# Water Storage Barrels



## mtexplorer (Dec 14, 2012)

I stumbled across a guy from WA state who was selling produce and also had some 55 gal barrels that had been used for "mint" oil? Anyone have any input or experience with using these barrels for water storage?
He wants $34 for them as he brings them to my area when he is here selling produce. I researched the barrels and they are made overseas. They are HDPE and are food grade. They have (2) bungs about 2" in size. He says that US fittings won't work in them as they are Mfg overseas and aren't compatible with standard US IPS fittings to use a pump? 

Anyone have any info or experience with these barrels?

Thanks in advance for responses,

Montana


----------



## BlackDogWV (Jun 3, 2013)

That seems like a high price for those. Being in WA state are you near any apple processing companies? Whithouse Apple is near me over in VA and I hear ghey sell barrels for $5 apiece. Also, look into places that can jams and jellies. We have one near here that also sells them for $5. At least that's what I've been told.


----------



## Dakine (Sep 4, 2012)

That price is near double what it should be for generic used barrels and I do not know what "mint oil" is so that may make them even less desirable. Here and in AZ I've bought used blue and green barrels which were used once and only for food grade shipping of items... and both times it was $18 per used barrel. And in both cases they'd pre-rinsed the barrels with a soap solution and when i got them home I washed them out again with bleach and tap water 

I'd avoid those barrels if it were me, if it were your ONLY opportunity, then I'd consider it, but otherwise the price is extremely high (double) from my personal experience buying in CA and AZ.


----------



## fyrediver (Sep 16, 2013)

Mint oil is just that-- mint oil.

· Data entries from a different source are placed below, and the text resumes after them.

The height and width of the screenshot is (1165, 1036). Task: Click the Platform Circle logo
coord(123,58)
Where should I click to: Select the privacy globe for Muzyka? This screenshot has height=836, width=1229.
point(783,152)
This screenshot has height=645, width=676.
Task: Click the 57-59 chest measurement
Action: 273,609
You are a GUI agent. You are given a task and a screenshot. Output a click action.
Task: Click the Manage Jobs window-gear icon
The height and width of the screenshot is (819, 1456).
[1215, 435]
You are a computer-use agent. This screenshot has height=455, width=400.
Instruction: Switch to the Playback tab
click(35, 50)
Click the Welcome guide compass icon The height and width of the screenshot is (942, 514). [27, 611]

Quite a few large mint farms in Eastern Washington. 

The issue is that you'll never get that scent and flavor out of the barrels. It will leach into any water stored in them.


----------



## mtexplorer (Dec 14, 2012)

Thanks for the responses, looks like I'll be avoiding this venue of barrel buying, appreciate all the feedback, is invaluable to get extra input on these things, thanks to all


----------